## What you need to do
a) Rewrite the paragraph beginning "Only 9 of my 41 devices" from the hub troubleshooting thread as a short list, keeping its main facts.
b) Resume the hub troubleshooting thread after its last sentence, keeping the same forum voice.

## Page excerpt
*-*-*

Happy to provide more info if needed.
What am I missing? What other steps should I take?

Thanks!

@bobbyD or @gopher.ny might be able to provide more insight

While you're waiting for BobbyD or Gopher.ny I wonder if you have a community supported app or driver that's giving you grief...?

@brad5 Not that I've seen in the logs. Is there someplace else I should check?

I have several drivers and apps that I've written myself.

I'm sure your coding is top notch and is not the issue, but it might be good to eliminate them from the suspect list, so to speak.

@brad5 you give me too much credit.... :sweat_smile:

I agree that removing that variable could be useful. I'm not sure what the steps are to "properly" do it.

Only 9 of my 41 devices, and 5 of my 19 apps use built in drivers/apps. Depending on what the steps are to properly disable them, its a good bit of work. I can confirm that the devices using built in drivers are not working.

I should add, I just shutdown the router then unplugged it for about 15 minutes. After startup, I could turn on one switch but then the hub froze again. There are no errors in the logs.

Yeah it is a good bit of work. On the other hand so is writing all that custom code, so I imagine you've got a fair amount of time already invested.

When you say the hub is frozen is the whole UI down as well? Including the diagnostics page on port 8081?

I'd suspect the best way to disable them is simply to remove them. What about making a backup, then removing all of them, validating that the hub is stable, and then adding them back one at a time until it breaks again?

Since shutting down the hub and leaving it unplugged, then restarting, things seem to be working now. Apparently rebooting from the hub interface wasn't enough.
I'm currently walking around the house to see if the lights turn on and off as expected.

*-*-*

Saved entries
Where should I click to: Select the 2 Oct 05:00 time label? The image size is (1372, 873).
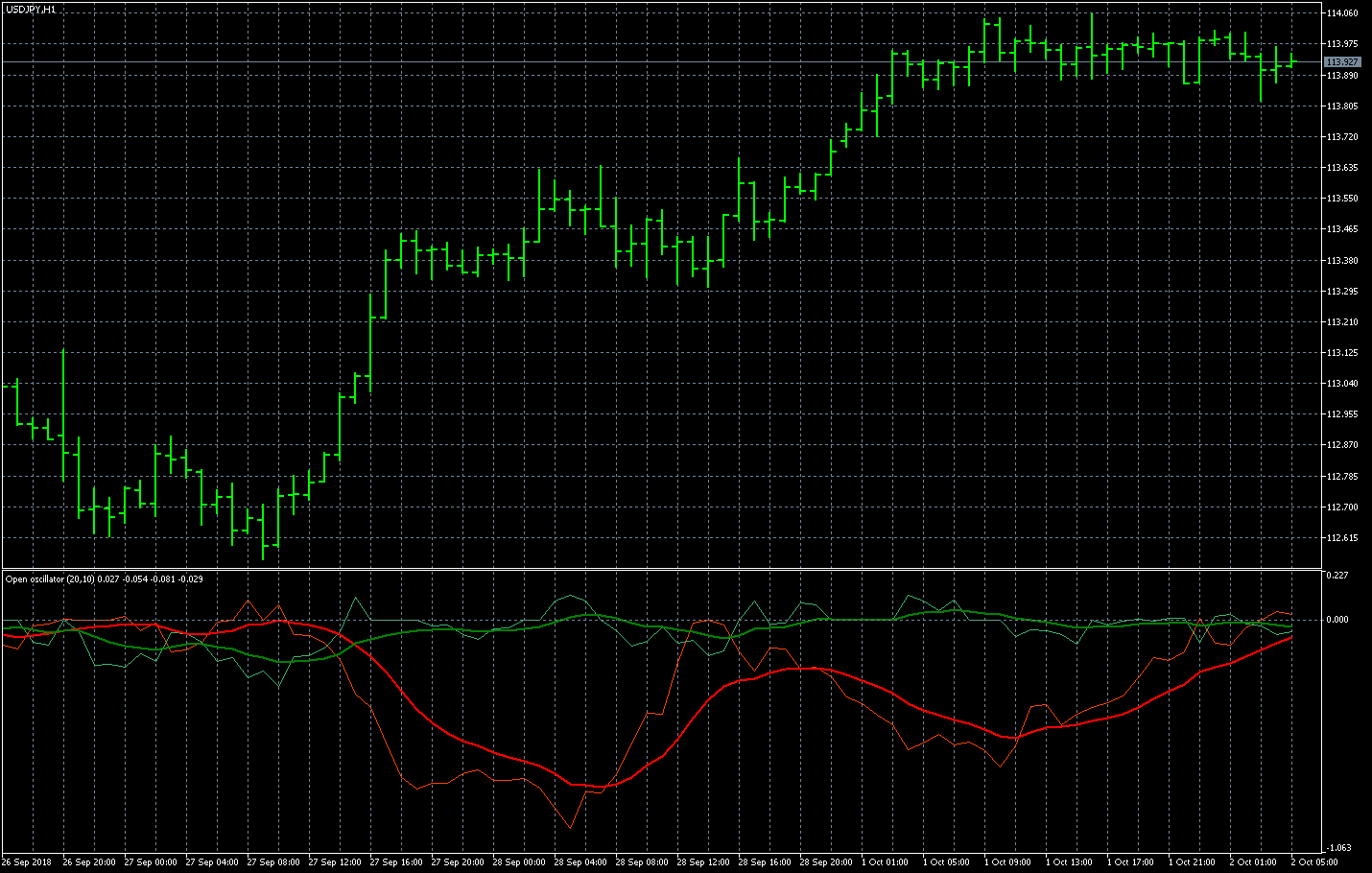point(1314,862)
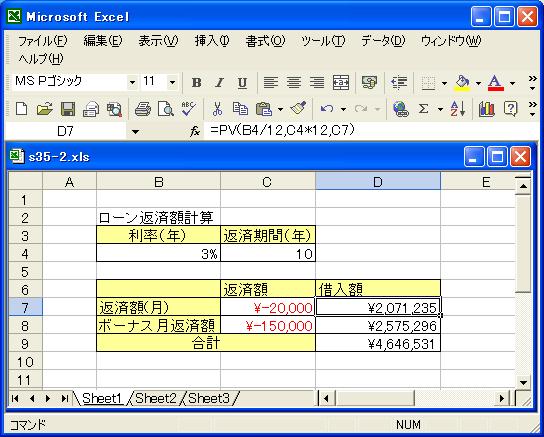Sort ascending with the A-Z icon

[x=457, y=109]
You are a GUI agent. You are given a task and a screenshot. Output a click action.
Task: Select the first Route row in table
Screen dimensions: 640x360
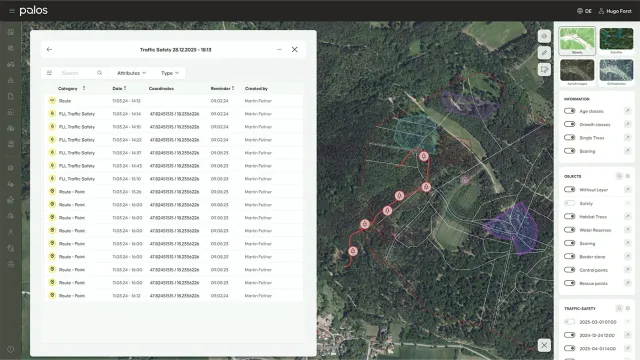(x=173, y=101)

*-*-*

## Answers to this exercise
a)
- Only 9 of 41 devices and 5 of 19 apps use built-in drivers or apps.
- Properly disabling the rest could be a good bit of work, depending on the steps.
- The devices using built-in drivers are confirmed not to be working.

b)
I'm still not sure how the hub ended up in this state, if the original problem was with a background query that seems to be fetching a device list for a dashboard.

What you're saying about starting fresh and restoring from a backup makes sense. I'll nuke everything and restore from a backup if my first course of action doesn't pan out. The diagnostics page had always been available (as are all pages, devices, dashboards, etc). Its just like the devices and the hub are not communicating.

Are your devices zwave or zigbee? I've seen reference to a 30 second power down of the zwave radio (which is what you did) can reset a "stuck" radio and clear its cache...

What if you installed a second HE as a lower environment and used hub mesh to expose the devices on the primary to apps running on the secondary? That wouldn't address device drivers but it would isolate custom apps a bit. Once you knew they were stable you could always promote them to your prod hub!

They are indeed zwave, so that makes sense.

Interesting idea of the second hub. Aside from this single issue, I haven't had the need for a staging type environment, so I'm not keen on the additional cost for a second hub.

At any rate, thank you for helping troubleshoot this :slight_smile:

I see a number of reboots with in 10 or so minutes from each other. Was that intentional or did the hub get into some sort of reboot loop on its own?

I'm glad things got resolved, but we still need to figure out how the hub got to this state. Going through the logs now.

Thank you Sir - I initiated all the reboots between 13:32 and 14:58 CDT on 2021-06-10.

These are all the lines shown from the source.